(WHAT TO PRODUCE) Copy the records below word for word, starting at the line that contains "Click the 概览 overview antenna icon" and continuing through the end of the records. Omit the pictures from your copy.

Start of TASK INPUTS

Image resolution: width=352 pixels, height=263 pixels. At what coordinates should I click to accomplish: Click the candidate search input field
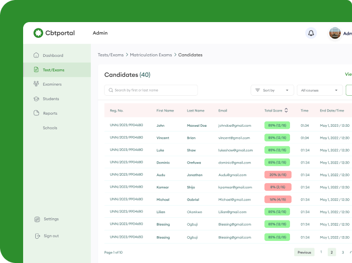click(x=151, y=90)
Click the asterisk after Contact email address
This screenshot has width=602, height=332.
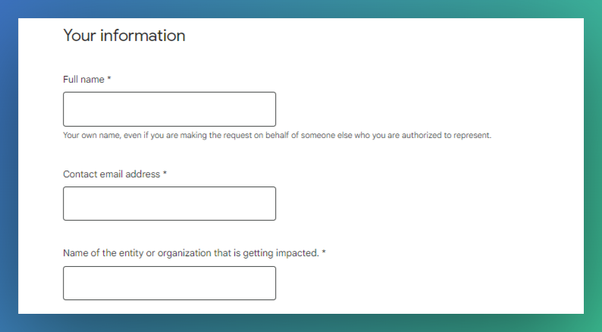165,173
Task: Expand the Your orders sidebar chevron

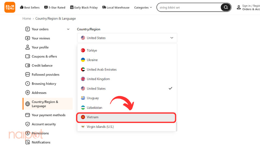Action: (68, 29)
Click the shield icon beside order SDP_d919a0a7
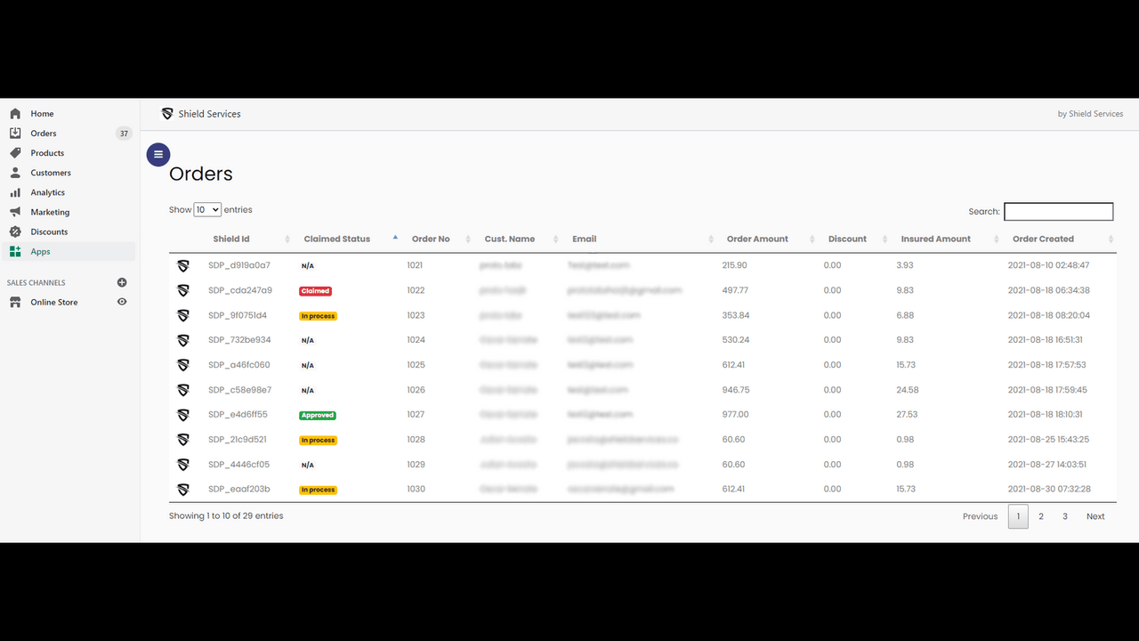The width and height of the screenshot is (1139, 641). tap(183, 264)

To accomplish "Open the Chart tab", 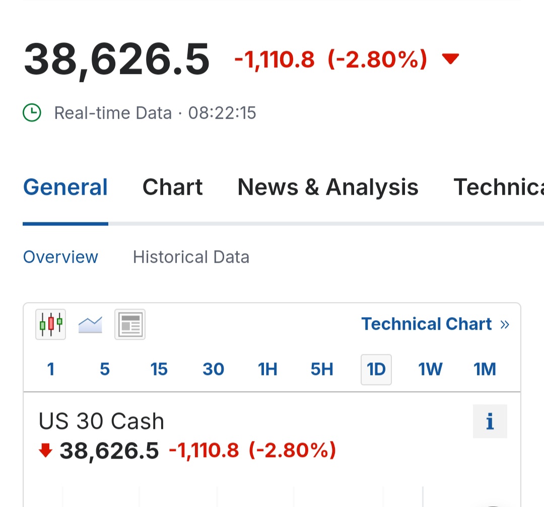I will [172, 187].
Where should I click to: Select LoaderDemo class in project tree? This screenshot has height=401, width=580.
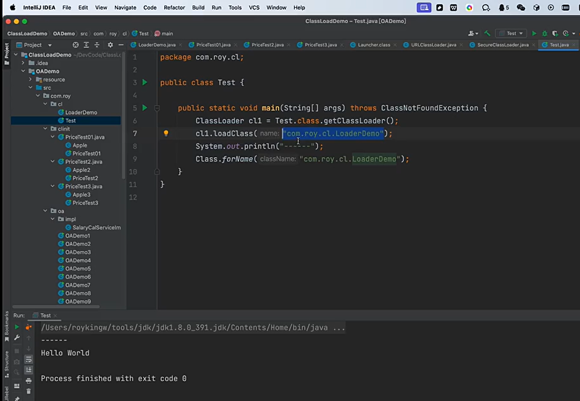point(81,113)
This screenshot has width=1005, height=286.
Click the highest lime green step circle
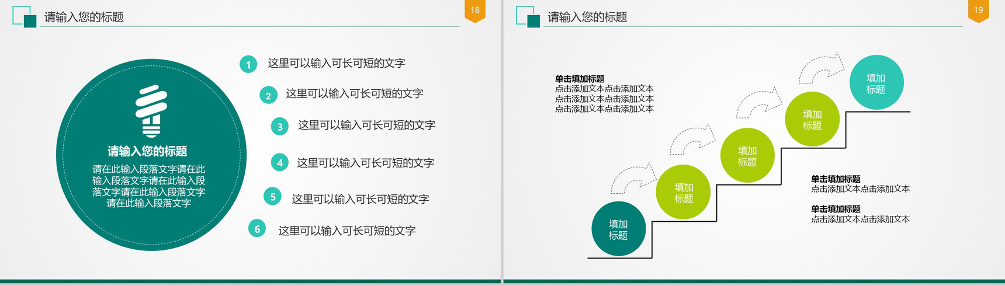click(x=812, y=120)
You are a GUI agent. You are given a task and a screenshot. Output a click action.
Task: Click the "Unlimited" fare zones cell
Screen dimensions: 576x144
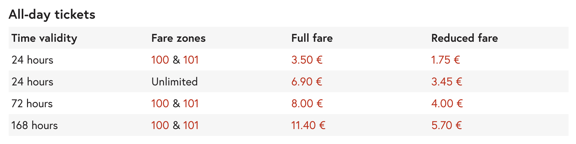[x=174, y=82]
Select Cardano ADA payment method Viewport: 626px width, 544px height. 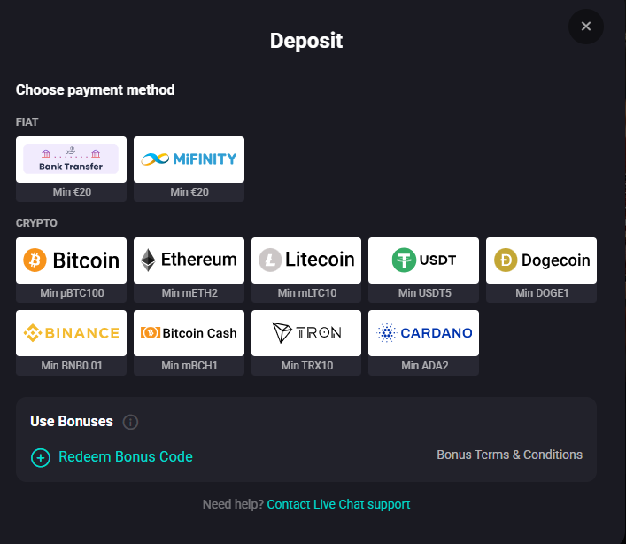(x=423, y=332)
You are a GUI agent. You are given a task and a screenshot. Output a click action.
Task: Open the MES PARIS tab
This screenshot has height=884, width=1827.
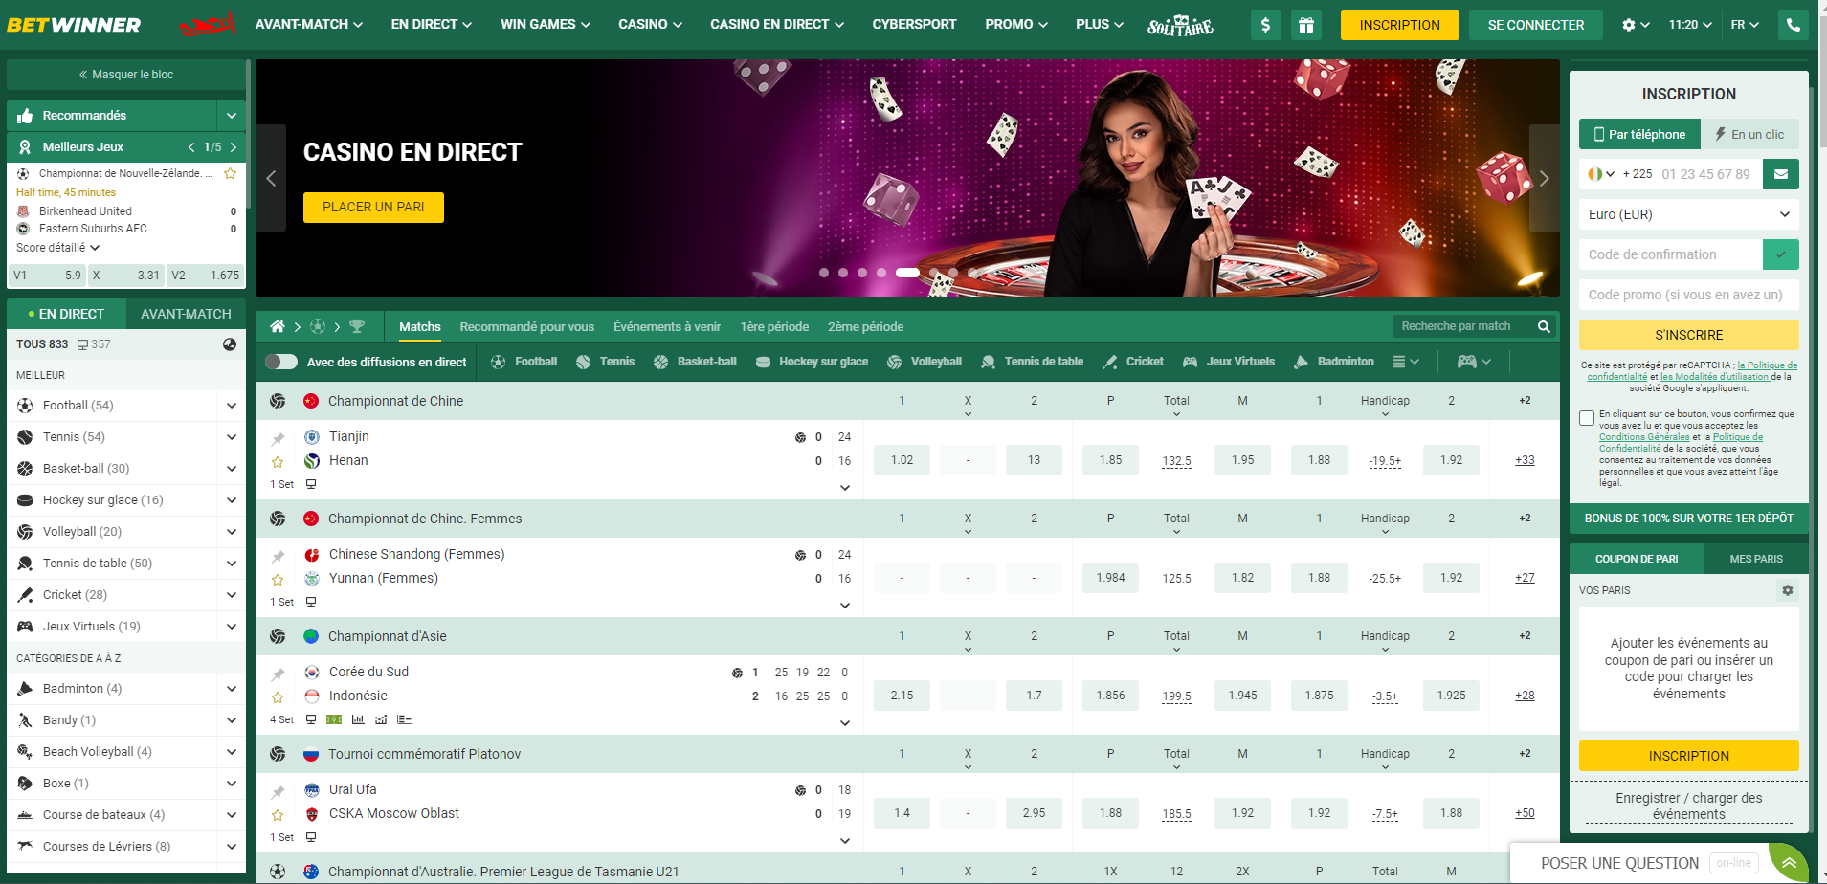tap(1756, 559)
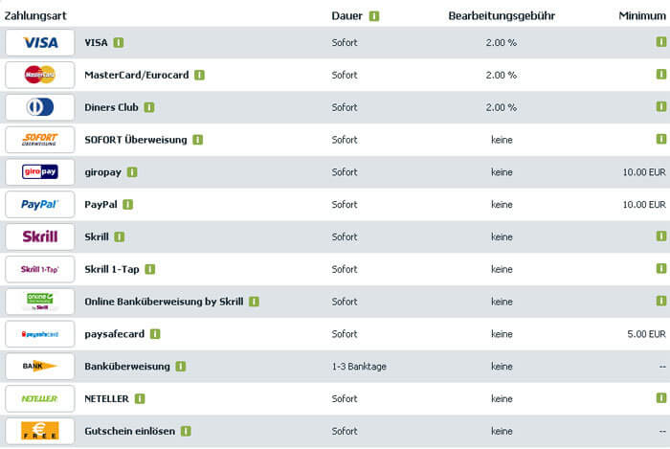Select the MasterCard logo tile
The image size is (670, 449).
pos(40,76)
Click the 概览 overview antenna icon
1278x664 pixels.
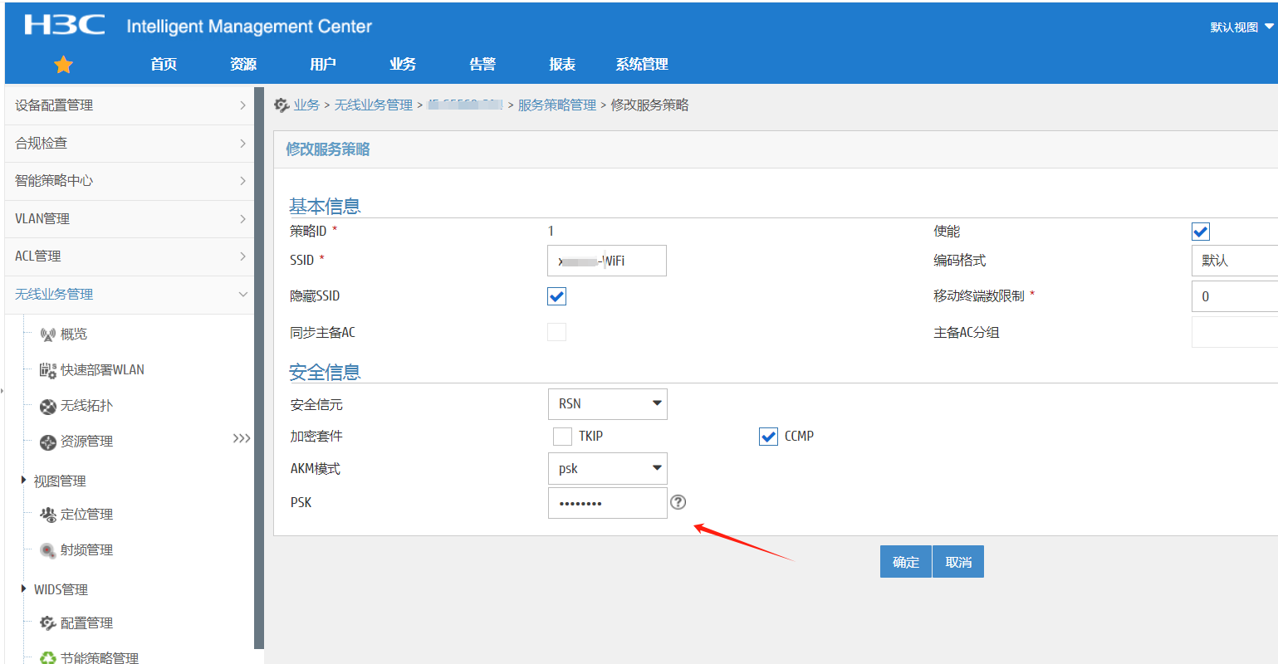(x=47, y=334)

End of TASK INPUTS

(SOLVED PROBLEM)
Click the 概览 overview antenna icon
1278x664 pixels.
(x=47, y=334)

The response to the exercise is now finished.